Le Parlement européen vient d’adopter une résolution de lutte contre l’antisémitisme qui vise aussi les critiques contre la politique israélienne.

Libération, mercredi 5 juillet 2017

Le 1er juin, le Parlement européen a adopté une résolution sur une cause essentielle et qui mérite un traitement sérieux : la lutte contre l’antisémitisme. Or, cette résolution, qui reprend l’une des deux propositions déposées, celle des groupes conservateurs (PPE), libéraux (Alde) et socialistes (S&D), pose de sérieux problèmes. Elle s’appuie, en effet, sur la définition de l’antisémitisme proposée par l’Alliance internationale pour la mémoire de l’Holocauste, l’International Holocaust Remembrance Alliance (Ihra), dont le grave défaut est de s’écarter de son objet en multipliant les références à l’Etat d’Israël.

Ce n’est pas à un Parlement de définir des notions qui font l’objet d’un vaste débat historiographique et de centaines de travaux critiques. Et le texte de l’Ihra est loin d’être une référence indiscutable. Il affirme d’emblée que : « Les manifestations de l’antisémitisme peuvent inclure le ciblage de l’Etat d’Israël » et mentionne à neuf reprises cet Etat ; même si ses auteurs se voient contraints d’ajouter : « Cependant, une critique d’Israël similaire à celle menée contre n’importe quel autre pays ne peut être vue comme antisémite. » Quand il donne ensuite des « exemples contemporains d’antisémitisme dans la vie publique, les médias, l’école, le monde du travail ou la sphère religieuse », il met sur le même plan quatre exemples de propos haineux, stéréotypés, fantasmés ou négationnistes relevant incontestablement de l’antisémitisme, et sept autres portant sur l’Etat d’Israël, sa « politique actuelle » et ses « actions ».

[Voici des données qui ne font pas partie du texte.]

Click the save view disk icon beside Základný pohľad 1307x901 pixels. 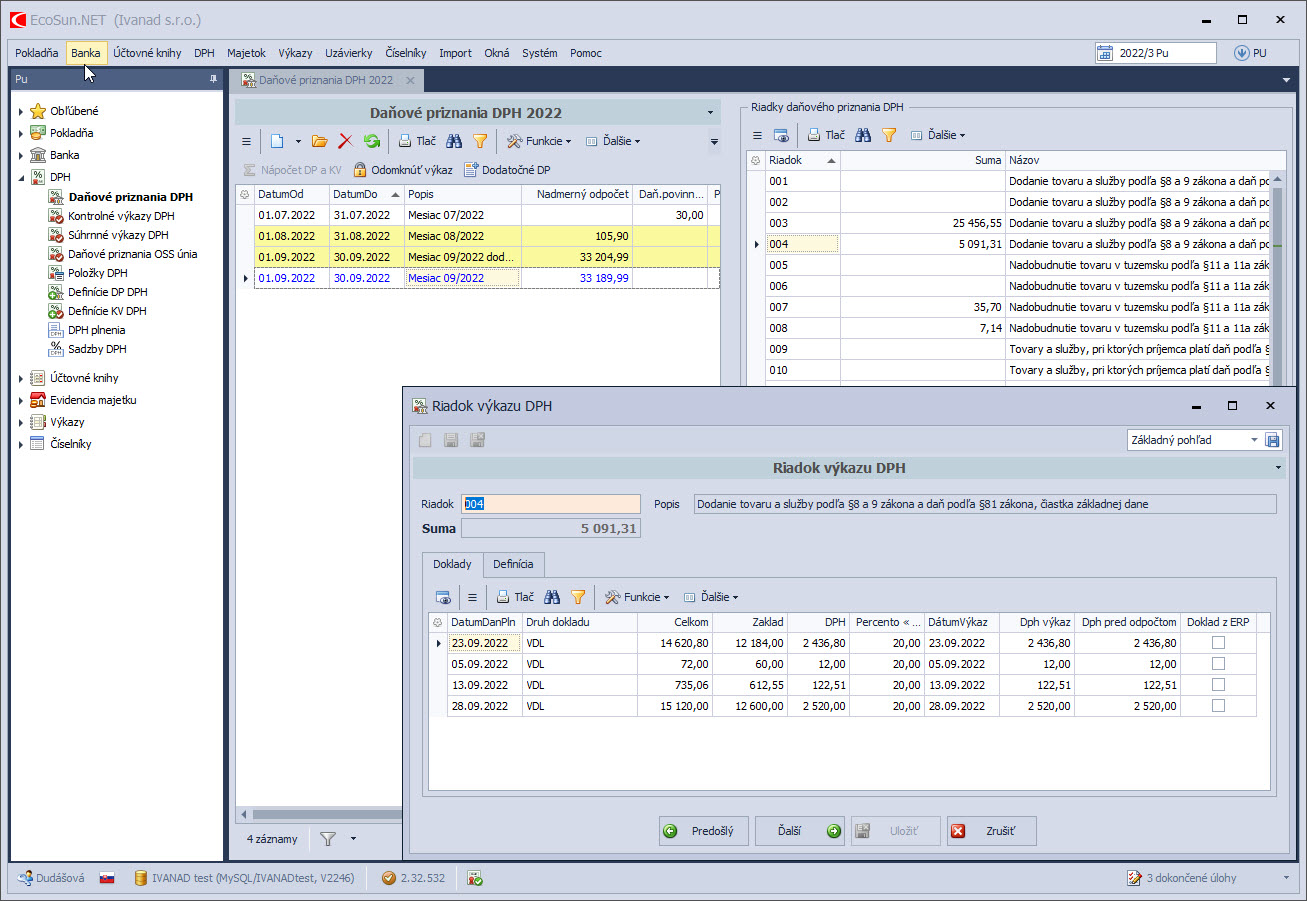pos(1273,440)
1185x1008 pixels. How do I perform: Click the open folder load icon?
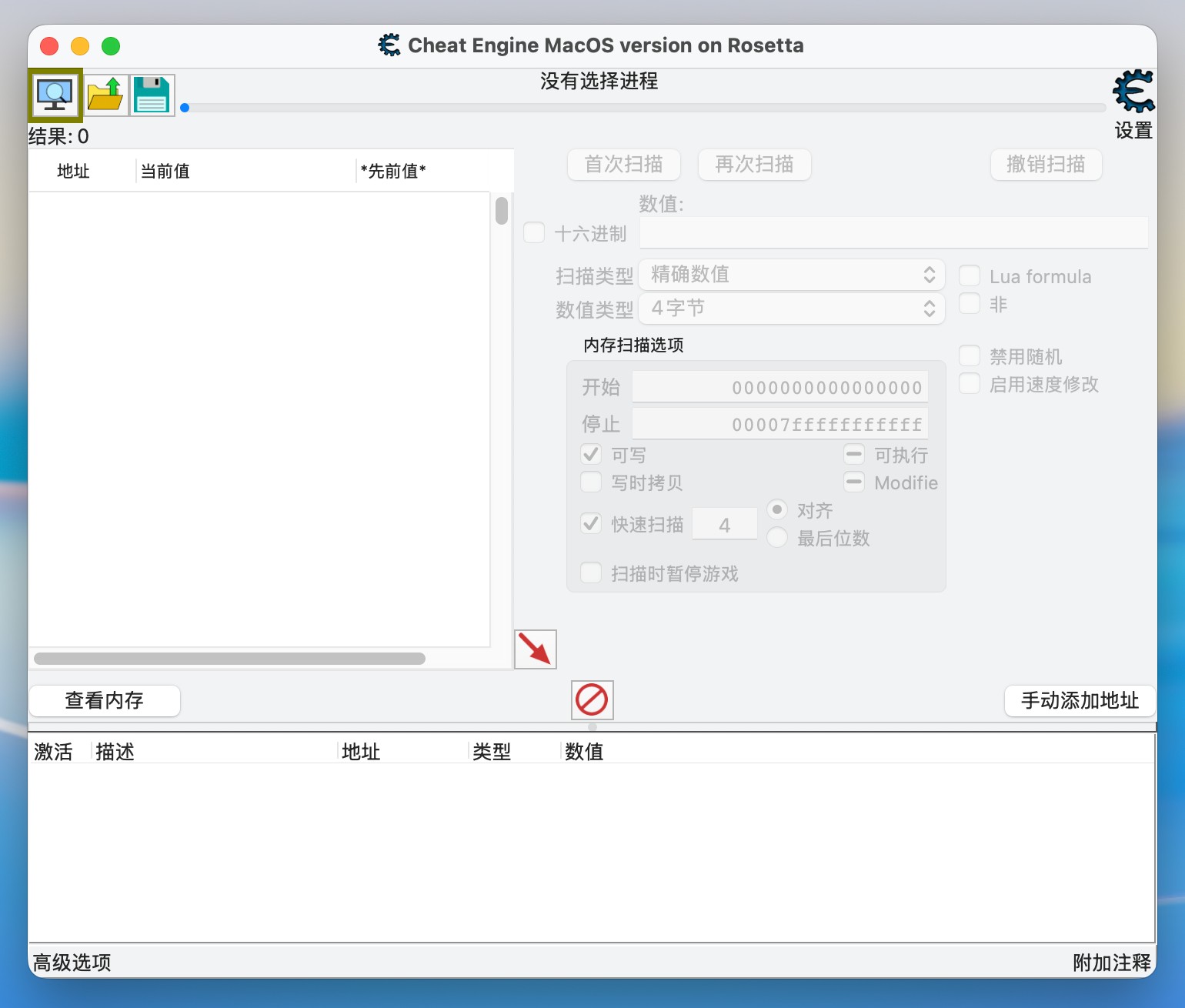[105, 95]
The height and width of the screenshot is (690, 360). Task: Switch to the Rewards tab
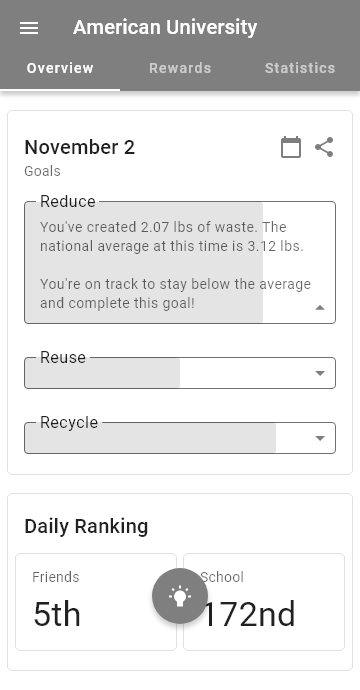pos(180,68)
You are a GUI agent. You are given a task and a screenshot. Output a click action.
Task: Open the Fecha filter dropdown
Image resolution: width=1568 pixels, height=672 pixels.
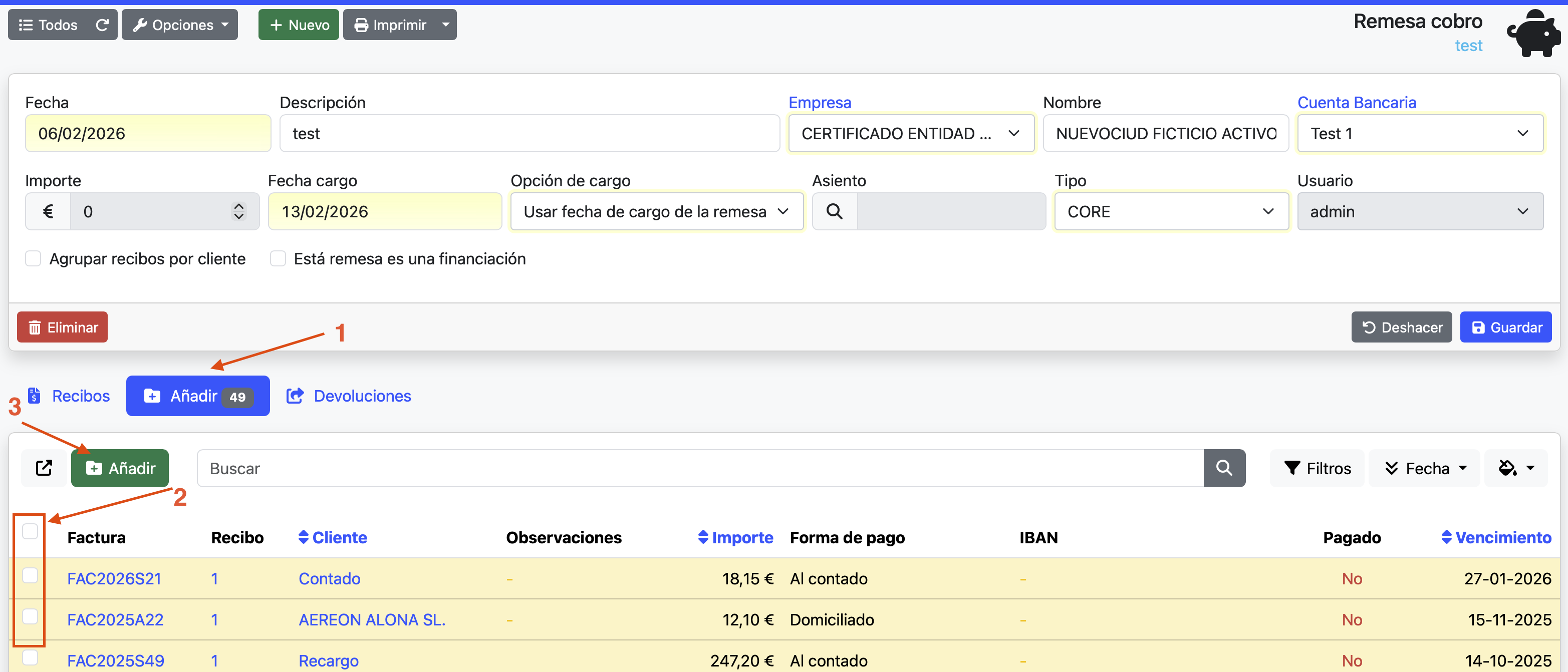click(1424, 468)
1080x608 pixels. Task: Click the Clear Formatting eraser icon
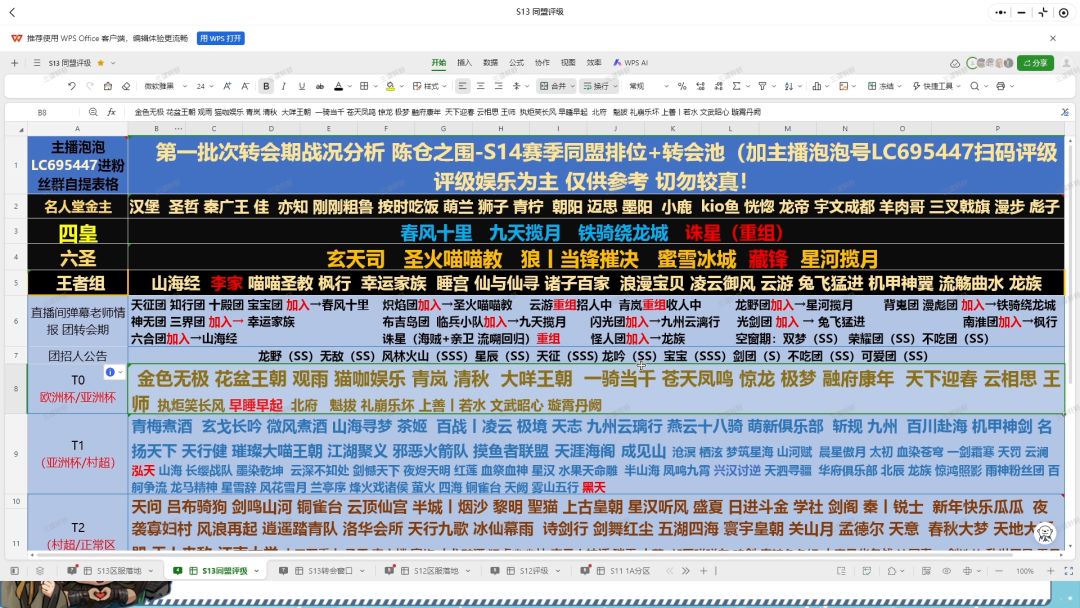coord(127,86)
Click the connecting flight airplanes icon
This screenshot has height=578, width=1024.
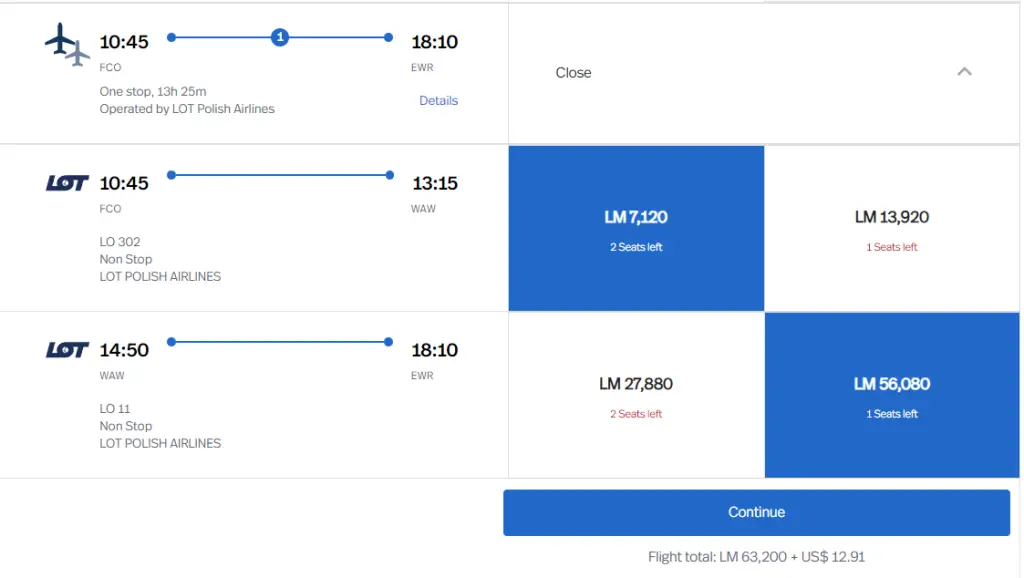[67, 44]
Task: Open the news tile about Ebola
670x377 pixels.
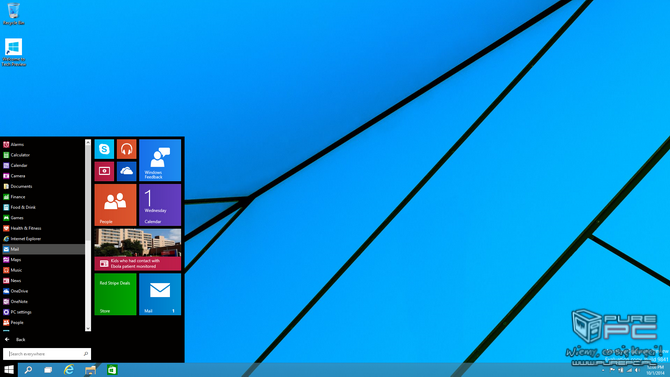Action: (x=138, y=250)
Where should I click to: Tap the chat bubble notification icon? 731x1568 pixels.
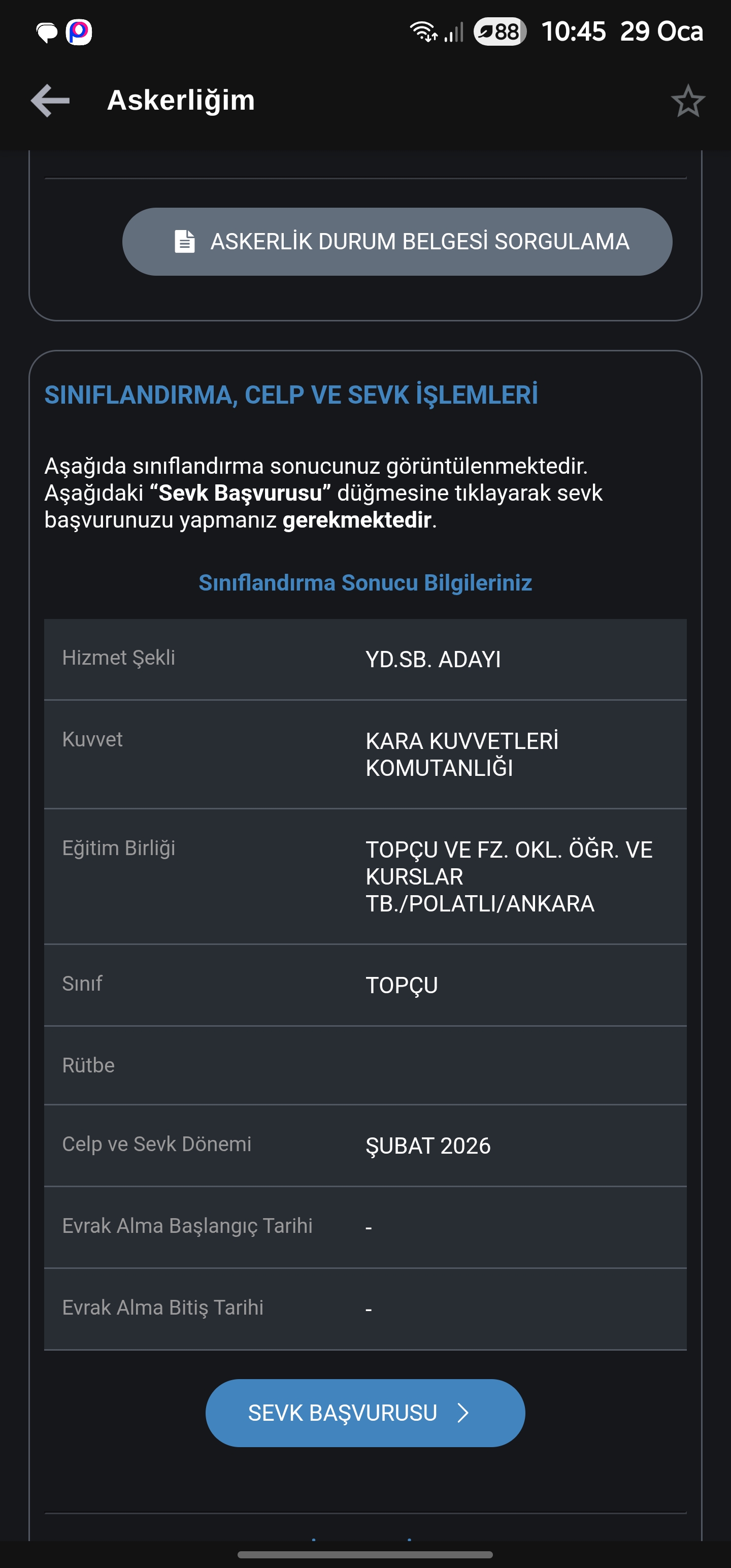(47, 32)
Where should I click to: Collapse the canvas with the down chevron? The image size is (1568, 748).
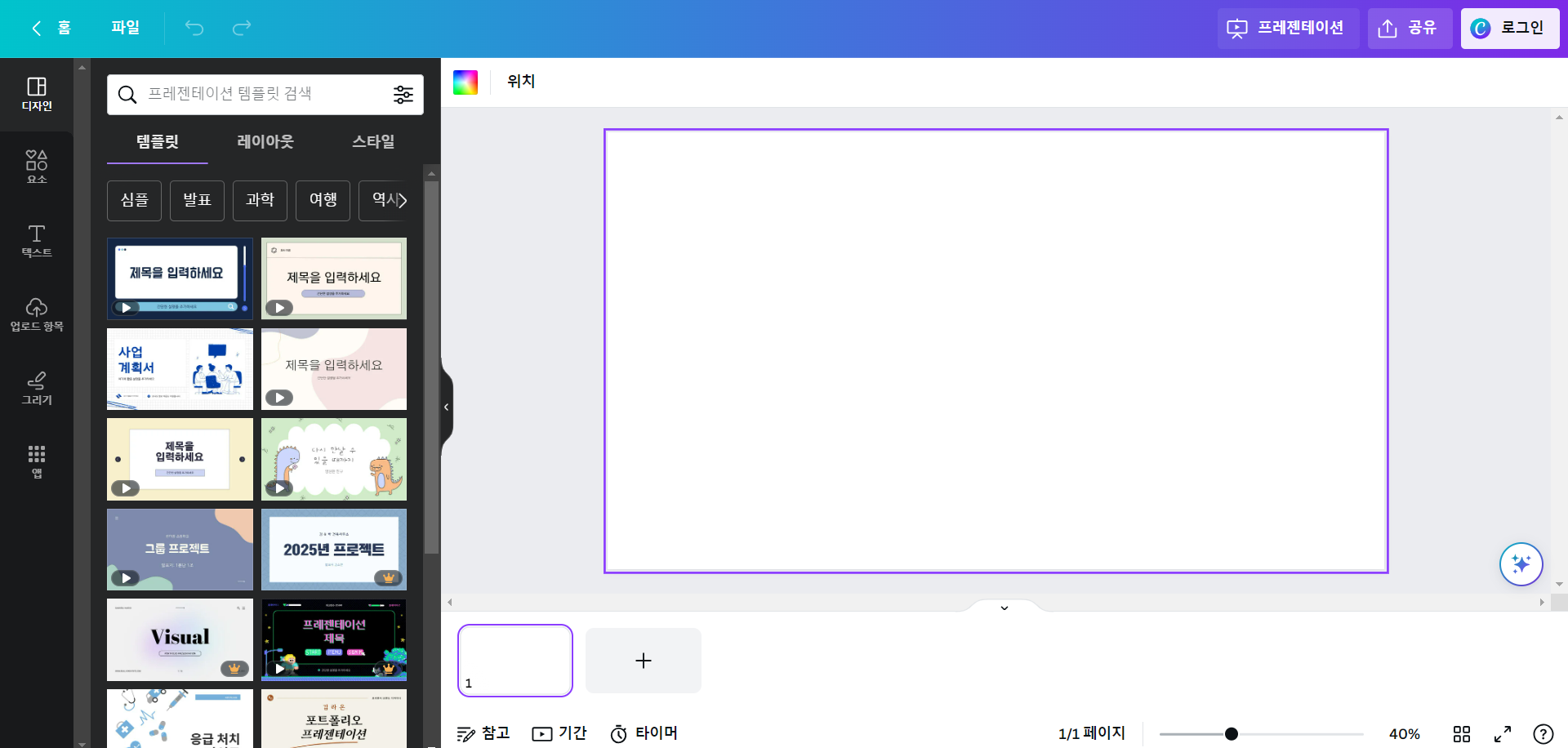1004,608

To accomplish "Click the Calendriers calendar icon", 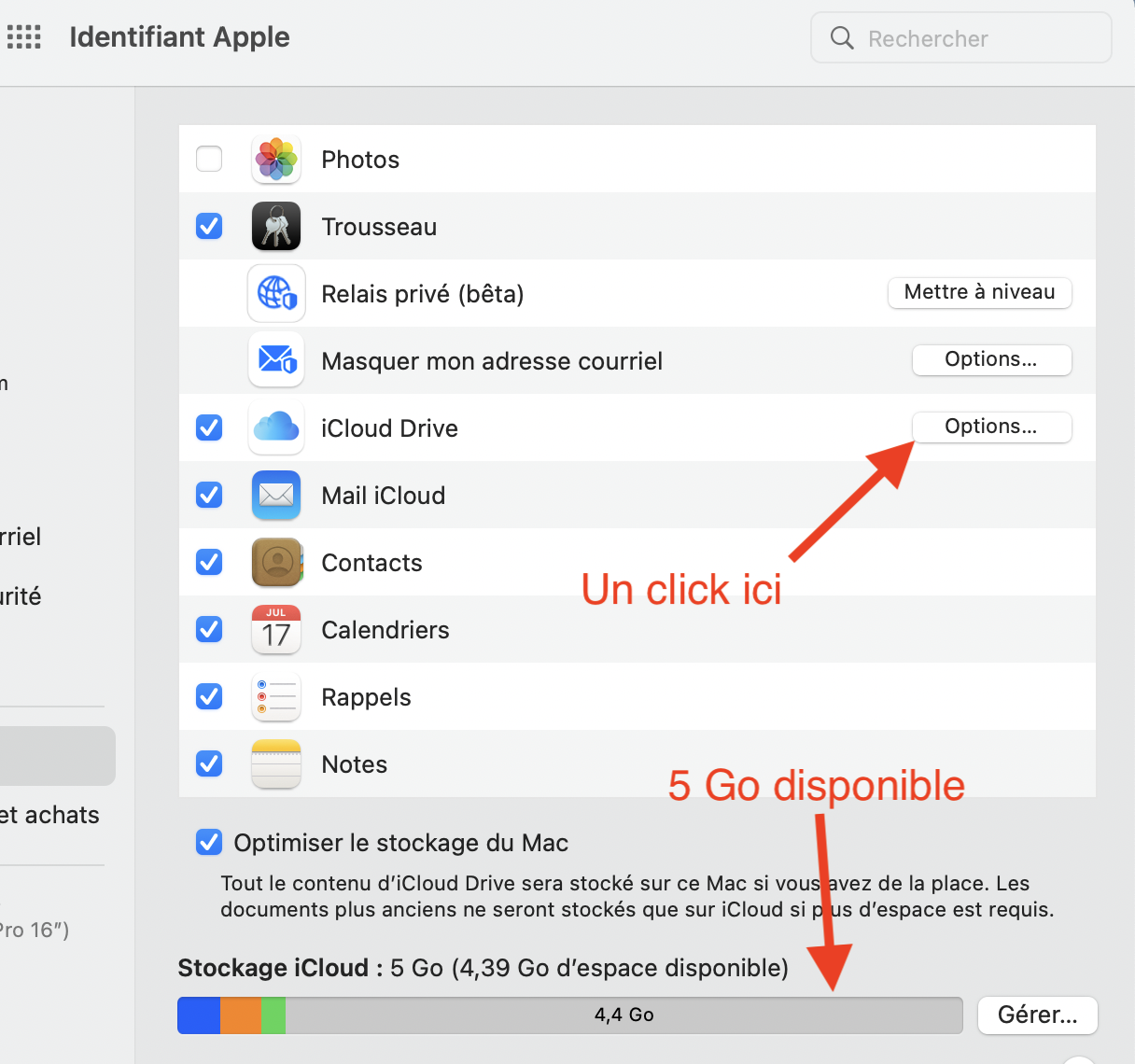I will [x=276, y=630].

C’est cette définition de l’antisémitisme par l’Ihra que la résolution votée par le Parlement européen invite les Etats membres, les institutions et les agences de l’Union à adopter et à appliquer.

Or, si l’on peut considérer qu’il existe dans certaines attaques formulées contre Israël des dérives antisémites, les critiques de la politique des gouvernements israéliens ne peuvent en aucun cas être assimilées à de l’antisémitisme sans nuire tout à la fois au combat contre l’antisémitisme et contre le racisme, et à la liberté d’opinion nécessaire au fonctionnement de nos démocraties.

C’est ce qu’ont exprimé au Parlement européen les députés de gauche et écologistes (GUE - NGL et Verts - ALE) qui refusent cette instrumentalisation de la lutte contre l’antisémitisme et souhaitent inscrire celle-ci dans le combat, essentiel et universel, contre toutes les formes de racisme et de discriminations. Oui, on peut lutter contre l’antisémitisme et défendre les droits des Palestiniens. Oui, on peut lutter contre l’antisémitisme tout en condamnant la politique de colonisation du gouvernement israélien.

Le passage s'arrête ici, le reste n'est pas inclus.